Repeat only the lines below from the one containing "Image resolution: width=1280" through the one containing "You are a computer-use agent. The", inclusive, exactly as written.

Top of Source data

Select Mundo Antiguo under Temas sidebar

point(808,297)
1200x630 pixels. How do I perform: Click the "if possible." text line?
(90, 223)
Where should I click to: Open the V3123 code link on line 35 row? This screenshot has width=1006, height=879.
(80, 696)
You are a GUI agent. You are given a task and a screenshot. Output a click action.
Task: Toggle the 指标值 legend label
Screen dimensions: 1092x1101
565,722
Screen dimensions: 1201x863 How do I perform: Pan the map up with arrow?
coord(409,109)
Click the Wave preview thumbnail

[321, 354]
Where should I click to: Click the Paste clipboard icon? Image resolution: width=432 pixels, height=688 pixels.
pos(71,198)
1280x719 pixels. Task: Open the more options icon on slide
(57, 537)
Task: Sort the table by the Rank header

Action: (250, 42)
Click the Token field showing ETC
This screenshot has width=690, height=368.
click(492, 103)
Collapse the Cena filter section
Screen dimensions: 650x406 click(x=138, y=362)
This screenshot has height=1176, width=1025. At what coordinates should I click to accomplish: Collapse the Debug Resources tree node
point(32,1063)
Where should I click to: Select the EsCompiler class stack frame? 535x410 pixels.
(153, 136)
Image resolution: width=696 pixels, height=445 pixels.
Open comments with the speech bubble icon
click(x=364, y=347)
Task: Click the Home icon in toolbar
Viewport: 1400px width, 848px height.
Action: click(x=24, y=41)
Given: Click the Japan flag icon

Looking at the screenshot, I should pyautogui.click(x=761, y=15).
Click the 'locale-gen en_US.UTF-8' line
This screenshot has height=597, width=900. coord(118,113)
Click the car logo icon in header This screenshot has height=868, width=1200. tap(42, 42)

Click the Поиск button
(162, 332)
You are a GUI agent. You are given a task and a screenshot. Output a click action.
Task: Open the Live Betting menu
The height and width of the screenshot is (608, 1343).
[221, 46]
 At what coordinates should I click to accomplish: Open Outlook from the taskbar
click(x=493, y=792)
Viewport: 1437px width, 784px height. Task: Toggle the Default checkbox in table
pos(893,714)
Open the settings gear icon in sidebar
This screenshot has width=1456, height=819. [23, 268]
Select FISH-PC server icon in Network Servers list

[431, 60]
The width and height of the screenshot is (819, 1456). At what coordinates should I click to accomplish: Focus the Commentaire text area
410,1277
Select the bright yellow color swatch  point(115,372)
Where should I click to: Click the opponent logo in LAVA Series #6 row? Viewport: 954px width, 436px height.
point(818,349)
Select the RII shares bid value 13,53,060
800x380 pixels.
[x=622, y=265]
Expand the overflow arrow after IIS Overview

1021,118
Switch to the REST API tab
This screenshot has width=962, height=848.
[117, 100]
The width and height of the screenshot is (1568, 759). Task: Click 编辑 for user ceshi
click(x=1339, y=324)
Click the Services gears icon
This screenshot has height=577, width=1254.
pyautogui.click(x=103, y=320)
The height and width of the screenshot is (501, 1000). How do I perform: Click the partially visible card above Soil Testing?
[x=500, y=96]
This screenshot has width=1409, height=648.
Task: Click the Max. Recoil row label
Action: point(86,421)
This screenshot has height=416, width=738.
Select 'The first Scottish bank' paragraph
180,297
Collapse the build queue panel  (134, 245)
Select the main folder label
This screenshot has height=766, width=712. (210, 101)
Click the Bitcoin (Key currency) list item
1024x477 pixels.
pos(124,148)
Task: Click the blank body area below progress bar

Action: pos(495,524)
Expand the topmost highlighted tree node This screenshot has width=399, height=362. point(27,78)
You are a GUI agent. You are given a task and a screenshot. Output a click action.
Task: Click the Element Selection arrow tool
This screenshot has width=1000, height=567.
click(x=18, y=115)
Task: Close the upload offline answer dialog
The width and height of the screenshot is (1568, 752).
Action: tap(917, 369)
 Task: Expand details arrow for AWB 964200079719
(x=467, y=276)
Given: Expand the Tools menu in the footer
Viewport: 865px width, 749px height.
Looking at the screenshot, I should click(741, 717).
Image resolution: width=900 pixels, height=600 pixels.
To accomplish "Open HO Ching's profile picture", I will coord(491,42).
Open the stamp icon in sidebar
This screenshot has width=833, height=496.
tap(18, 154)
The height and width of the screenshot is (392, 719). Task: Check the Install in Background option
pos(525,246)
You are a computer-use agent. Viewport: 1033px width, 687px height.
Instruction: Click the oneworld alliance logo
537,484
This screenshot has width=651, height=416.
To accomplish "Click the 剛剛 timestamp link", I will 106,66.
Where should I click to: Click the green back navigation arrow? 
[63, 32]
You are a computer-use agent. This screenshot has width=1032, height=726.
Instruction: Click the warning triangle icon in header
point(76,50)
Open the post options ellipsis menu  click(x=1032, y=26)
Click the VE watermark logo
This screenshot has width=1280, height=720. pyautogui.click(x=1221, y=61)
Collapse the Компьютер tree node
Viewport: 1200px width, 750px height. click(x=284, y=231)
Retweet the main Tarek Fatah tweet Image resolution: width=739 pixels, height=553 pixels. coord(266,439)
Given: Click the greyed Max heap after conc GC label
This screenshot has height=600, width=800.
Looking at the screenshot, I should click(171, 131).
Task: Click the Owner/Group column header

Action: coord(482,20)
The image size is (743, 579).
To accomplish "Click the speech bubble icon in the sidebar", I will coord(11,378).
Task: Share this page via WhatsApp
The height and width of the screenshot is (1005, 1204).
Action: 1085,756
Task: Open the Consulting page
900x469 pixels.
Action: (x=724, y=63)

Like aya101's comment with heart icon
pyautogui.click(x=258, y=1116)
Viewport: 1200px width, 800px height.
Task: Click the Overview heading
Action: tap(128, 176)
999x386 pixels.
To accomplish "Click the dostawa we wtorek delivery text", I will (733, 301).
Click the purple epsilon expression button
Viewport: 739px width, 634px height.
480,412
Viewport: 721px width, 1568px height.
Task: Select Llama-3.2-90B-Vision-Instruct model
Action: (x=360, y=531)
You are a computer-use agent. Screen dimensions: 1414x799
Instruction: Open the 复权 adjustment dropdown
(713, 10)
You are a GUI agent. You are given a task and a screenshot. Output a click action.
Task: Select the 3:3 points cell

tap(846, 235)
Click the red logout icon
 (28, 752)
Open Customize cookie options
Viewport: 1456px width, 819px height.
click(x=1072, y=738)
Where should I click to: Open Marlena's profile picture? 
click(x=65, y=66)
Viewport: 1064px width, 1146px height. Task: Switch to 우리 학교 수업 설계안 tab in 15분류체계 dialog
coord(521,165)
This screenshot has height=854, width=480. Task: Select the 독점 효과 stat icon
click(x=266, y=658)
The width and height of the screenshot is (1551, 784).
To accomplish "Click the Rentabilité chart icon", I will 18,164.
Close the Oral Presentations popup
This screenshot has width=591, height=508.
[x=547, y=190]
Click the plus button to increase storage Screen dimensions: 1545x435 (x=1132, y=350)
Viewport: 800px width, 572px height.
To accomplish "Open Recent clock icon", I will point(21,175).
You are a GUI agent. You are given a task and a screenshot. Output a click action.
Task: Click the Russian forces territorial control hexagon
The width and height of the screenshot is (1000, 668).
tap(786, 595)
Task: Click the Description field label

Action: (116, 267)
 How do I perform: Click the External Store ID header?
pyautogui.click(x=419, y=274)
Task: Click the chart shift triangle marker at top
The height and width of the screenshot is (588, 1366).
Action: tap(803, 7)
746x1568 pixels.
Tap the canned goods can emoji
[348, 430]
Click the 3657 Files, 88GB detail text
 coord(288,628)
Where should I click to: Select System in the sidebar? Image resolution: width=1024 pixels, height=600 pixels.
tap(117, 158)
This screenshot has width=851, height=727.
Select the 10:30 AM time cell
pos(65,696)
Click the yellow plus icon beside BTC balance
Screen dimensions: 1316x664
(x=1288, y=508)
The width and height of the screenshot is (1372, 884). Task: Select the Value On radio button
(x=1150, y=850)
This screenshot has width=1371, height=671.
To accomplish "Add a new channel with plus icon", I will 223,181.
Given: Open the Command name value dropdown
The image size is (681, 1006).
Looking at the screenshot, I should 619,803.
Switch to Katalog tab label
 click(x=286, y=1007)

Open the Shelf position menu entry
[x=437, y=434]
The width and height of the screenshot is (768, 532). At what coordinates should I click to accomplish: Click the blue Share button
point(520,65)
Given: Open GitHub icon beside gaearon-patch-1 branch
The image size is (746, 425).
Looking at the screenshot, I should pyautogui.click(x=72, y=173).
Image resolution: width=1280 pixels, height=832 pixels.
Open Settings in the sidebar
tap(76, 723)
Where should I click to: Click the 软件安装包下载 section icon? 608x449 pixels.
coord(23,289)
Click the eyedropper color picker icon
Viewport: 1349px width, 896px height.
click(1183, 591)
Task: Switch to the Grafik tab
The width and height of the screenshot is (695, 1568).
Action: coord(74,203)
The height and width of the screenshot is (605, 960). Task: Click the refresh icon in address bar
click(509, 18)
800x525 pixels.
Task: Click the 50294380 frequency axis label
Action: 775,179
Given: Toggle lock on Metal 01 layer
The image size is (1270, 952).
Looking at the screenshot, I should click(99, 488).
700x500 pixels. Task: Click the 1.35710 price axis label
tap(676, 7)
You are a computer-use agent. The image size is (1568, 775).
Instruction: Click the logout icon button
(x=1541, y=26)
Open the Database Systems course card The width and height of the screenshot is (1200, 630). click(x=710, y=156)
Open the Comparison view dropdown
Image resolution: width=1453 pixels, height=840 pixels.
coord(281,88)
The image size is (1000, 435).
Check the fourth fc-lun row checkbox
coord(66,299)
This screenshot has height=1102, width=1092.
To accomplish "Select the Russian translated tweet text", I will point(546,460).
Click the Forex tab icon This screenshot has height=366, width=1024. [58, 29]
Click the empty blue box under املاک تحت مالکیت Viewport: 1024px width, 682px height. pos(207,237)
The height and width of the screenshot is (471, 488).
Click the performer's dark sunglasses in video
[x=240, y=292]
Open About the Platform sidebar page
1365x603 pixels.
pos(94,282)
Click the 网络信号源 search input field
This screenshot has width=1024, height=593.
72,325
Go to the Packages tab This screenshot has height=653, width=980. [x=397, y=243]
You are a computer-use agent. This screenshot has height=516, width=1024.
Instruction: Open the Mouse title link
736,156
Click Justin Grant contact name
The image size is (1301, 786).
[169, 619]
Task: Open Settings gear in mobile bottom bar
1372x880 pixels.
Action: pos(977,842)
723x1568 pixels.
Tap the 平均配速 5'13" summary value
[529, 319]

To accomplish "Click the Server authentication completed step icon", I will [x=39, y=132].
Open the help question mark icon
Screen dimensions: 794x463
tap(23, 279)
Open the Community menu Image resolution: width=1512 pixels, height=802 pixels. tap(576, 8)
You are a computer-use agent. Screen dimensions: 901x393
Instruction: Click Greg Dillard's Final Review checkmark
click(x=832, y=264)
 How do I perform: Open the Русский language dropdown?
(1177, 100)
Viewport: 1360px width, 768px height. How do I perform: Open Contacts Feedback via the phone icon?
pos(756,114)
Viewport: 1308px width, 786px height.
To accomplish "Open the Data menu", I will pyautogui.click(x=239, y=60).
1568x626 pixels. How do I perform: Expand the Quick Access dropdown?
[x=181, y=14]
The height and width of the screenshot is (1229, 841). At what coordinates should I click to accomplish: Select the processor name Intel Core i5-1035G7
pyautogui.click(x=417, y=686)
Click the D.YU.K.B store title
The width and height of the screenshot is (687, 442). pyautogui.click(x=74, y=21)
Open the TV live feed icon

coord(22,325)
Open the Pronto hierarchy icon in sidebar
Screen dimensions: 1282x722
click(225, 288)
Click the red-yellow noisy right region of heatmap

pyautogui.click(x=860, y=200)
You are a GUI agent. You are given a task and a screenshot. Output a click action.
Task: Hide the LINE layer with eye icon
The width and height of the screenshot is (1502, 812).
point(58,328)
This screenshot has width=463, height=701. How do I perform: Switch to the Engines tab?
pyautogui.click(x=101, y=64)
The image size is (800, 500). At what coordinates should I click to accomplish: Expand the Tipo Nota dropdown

Bottom of Source data

● Answer for the task
Image resolution: width=1280 pixels, height=832 pixels.
Open Settings in the sidebar
tap(76, 723)
Where should I click to: Click the 软件安装包下载 section icon? 608x449 pixels.
coord(23,289)
Click the eyedropper color picker icon
Viewport: 1349px width, 896px height.
click(1183, 591)
Task: Switch to the Grafik tab
The width and height of the screenshot is (695, 1568).
Action: coord(74,203)
The height and width of the screenshot is (605, 960). Task: Click the refresh icon in address bar
click(509, 18)
800x525 pixels.
Task: Click the 50294380 frequency axis label
Action: 775,179
Given: Toggle lock on Metal 01 layer
The image size is (1270, 952).
Looking at the screenshot, I should click(99, 488).
700x500 pixels. Task: Click the 1.35710 price axis label
tap(676, 7)
You are a computer-use agent. The image size is (1568, 775).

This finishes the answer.